“In that remote and despotic period, when the sovereign king chartered rights and liberties to his subjects – the people – all governmental powers were assumed to be his by divine right. In him were combined the legislative, executive and judicial powers of government. He was the lawgiver, interpreter and enforcer. When the powers were executed by agents, the agents were his, and responsible to him alone. On this continent we came to the time when the people, by revolution, took to themselves sovereignty, and in exercising supreme political power chartered governments by written constitutions. These organic instruments declared and guaranteed the rights and liberties of the individual, which had come to the people through centuries of struggle against absolutism in government. The majority was to rule, but under restraints and limitations which preserved to the minority its rights. ‘By the constitution which they establish, they not only tie up the hands of their official agencies, but their own hands as well; and neither the officers of the State, nor the whole people as an aggregate body, are at liberty to take action in opposition to this fundamental law.’ Cooley, Const. Lim. (7th ed.) 56.”
Ellingham v. Dye, 178 Ind. 336, 342; 99 N.E. 1, 3 (1912).

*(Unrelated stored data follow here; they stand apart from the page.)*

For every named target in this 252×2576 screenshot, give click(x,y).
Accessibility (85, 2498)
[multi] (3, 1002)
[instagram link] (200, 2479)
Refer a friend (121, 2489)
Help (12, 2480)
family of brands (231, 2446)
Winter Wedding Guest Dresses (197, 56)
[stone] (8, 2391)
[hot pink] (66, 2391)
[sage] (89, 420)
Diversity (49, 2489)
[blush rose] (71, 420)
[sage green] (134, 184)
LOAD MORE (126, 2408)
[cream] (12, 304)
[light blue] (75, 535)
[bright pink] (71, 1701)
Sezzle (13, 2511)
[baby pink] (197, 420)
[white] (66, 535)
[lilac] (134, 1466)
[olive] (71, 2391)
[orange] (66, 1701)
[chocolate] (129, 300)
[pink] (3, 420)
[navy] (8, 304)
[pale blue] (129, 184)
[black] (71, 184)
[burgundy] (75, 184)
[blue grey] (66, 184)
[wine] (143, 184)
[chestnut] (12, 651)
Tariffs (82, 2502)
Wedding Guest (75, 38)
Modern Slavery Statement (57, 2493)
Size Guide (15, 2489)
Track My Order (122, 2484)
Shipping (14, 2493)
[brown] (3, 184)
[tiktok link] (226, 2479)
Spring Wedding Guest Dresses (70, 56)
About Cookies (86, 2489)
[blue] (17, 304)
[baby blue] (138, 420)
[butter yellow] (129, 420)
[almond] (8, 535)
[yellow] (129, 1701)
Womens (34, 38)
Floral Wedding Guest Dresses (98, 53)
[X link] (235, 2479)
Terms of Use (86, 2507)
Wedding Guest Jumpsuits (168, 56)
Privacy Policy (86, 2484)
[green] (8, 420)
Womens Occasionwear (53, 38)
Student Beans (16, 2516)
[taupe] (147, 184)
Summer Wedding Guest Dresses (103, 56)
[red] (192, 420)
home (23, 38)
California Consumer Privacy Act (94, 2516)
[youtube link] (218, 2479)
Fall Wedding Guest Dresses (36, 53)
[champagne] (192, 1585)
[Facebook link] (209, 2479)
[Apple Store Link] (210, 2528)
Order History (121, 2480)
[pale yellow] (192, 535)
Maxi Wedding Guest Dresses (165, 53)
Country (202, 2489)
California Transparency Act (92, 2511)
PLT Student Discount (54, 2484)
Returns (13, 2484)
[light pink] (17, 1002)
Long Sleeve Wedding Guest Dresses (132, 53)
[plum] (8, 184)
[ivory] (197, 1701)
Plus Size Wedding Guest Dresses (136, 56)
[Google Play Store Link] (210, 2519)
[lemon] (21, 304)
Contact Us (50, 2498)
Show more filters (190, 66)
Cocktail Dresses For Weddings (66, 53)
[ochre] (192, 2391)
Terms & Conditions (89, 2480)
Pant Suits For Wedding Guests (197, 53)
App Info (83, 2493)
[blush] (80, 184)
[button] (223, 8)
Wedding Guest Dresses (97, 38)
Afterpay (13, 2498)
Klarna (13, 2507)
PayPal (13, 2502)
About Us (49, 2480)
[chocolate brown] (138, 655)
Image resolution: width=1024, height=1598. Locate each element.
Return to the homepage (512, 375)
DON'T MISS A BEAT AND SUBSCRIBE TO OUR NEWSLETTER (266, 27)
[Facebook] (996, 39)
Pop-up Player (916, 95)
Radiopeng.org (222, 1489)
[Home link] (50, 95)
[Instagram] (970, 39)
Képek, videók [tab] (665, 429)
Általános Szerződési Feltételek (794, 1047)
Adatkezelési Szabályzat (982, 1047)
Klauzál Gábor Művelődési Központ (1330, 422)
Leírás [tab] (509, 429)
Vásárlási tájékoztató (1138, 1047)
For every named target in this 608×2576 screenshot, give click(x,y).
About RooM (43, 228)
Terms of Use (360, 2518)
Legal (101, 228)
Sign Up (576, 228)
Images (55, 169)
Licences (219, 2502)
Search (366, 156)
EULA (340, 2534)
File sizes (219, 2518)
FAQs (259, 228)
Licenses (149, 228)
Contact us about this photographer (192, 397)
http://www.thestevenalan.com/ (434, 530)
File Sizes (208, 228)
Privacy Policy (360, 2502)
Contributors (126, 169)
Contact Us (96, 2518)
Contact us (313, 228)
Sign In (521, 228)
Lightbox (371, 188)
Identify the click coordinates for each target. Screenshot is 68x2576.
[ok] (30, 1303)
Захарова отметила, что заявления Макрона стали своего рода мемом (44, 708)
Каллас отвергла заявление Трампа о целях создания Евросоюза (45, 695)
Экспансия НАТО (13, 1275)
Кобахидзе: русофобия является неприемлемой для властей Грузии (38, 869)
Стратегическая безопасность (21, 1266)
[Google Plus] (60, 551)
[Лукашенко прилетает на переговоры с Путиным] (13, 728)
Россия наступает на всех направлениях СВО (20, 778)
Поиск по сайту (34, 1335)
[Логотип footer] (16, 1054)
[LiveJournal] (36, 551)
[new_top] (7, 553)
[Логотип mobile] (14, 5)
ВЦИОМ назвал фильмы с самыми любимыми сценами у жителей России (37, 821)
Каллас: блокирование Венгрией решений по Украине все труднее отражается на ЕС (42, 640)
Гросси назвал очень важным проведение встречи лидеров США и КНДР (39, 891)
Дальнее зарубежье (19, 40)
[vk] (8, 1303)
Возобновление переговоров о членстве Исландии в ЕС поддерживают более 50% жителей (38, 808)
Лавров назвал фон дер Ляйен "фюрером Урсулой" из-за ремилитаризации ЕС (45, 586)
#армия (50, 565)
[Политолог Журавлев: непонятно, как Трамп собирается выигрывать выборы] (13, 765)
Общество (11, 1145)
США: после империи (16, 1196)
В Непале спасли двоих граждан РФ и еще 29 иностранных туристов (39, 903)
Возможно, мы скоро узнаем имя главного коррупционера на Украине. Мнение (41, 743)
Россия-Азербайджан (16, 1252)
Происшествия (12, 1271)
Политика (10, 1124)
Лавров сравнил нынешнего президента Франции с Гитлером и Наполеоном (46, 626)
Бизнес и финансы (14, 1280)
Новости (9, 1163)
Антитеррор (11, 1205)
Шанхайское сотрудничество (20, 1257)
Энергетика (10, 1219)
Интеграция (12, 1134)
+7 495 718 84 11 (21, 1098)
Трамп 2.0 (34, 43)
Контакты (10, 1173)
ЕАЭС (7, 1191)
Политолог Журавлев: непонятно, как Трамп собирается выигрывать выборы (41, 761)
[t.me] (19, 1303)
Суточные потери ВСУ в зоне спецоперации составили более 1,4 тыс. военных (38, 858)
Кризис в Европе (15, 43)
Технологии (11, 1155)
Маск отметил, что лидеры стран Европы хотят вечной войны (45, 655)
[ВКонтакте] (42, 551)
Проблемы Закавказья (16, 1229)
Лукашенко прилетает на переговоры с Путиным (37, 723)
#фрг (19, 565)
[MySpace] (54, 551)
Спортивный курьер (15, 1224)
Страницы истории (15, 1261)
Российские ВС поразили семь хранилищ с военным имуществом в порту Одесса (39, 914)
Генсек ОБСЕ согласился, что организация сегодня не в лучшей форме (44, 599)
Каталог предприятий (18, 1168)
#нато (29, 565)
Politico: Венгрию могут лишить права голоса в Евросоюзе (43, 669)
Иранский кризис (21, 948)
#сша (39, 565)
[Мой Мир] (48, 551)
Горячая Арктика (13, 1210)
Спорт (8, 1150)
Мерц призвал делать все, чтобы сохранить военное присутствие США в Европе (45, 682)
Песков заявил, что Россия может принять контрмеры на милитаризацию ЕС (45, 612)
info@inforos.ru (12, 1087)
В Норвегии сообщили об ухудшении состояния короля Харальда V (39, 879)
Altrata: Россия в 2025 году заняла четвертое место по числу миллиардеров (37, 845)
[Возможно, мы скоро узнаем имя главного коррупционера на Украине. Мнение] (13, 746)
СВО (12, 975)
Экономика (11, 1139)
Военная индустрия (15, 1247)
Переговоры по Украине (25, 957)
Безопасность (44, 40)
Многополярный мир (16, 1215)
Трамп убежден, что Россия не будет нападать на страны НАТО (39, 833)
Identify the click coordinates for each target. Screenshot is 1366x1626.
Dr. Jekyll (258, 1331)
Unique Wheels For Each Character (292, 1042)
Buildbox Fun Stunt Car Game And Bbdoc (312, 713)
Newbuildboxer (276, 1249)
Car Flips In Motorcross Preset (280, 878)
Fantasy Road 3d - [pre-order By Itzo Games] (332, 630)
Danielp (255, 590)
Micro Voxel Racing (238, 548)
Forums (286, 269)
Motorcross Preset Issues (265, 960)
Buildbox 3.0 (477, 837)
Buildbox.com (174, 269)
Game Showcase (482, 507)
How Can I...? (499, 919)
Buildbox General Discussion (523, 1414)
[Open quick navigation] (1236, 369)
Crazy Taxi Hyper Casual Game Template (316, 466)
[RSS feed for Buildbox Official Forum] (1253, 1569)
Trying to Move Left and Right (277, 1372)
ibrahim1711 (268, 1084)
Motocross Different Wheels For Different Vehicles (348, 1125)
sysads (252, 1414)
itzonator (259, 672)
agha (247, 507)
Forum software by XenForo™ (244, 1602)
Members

When I was in law school more than 25 years ago, I ran across the 1912 decision of the Indiana Supreme Court quoted above. It fascinated me because, at least as I understood the context, it decided a question that brought Indiana to the brink of a constitutional crisis. The case involves an attempt by the Indiana Governor and the General Assembly to amend the Indiana Constitution without complying with the procedures prescribed by the Constitution itself. At the time I thought I might return to the case some day and write an article about it, maybe for a law review, but I never got around to it.